== Segment start ==
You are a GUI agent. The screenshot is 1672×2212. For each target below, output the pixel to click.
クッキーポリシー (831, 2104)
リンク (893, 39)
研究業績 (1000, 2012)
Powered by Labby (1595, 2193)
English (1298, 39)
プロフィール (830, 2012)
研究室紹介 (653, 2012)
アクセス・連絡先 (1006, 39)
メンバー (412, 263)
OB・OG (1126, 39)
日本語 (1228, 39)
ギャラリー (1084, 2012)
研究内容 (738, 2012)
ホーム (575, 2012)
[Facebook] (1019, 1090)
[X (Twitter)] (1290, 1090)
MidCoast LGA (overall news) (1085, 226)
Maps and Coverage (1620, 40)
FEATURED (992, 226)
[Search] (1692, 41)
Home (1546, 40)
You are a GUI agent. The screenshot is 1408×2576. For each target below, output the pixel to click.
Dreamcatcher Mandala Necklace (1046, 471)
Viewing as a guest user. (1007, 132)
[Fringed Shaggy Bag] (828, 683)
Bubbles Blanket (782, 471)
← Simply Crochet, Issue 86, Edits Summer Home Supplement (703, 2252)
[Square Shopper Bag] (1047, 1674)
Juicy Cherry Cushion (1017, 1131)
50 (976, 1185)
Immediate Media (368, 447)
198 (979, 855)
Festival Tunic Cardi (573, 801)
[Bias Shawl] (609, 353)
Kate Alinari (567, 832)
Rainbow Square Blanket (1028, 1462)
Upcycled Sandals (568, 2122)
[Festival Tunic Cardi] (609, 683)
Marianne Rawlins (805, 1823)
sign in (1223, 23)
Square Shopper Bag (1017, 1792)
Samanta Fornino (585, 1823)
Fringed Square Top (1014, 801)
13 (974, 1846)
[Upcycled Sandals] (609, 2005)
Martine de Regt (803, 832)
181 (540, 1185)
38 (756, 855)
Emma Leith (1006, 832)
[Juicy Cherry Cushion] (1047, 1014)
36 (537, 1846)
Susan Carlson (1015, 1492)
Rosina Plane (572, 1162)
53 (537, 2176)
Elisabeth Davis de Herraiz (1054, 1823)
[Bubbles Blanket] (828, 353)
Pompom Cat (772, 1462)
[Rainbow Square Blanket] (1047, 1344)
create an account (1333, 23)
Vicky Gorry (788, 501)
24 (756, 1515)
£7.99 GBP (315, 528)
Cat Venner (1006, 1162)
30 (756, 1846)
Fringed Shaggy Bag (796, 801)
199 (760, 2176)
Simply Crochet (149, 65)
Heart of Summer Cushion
== Segment end ==
## What is being asked
Looking back over the records above, in how many lines does the word "Fringed" occur? Give the number alone.

## Answer section
3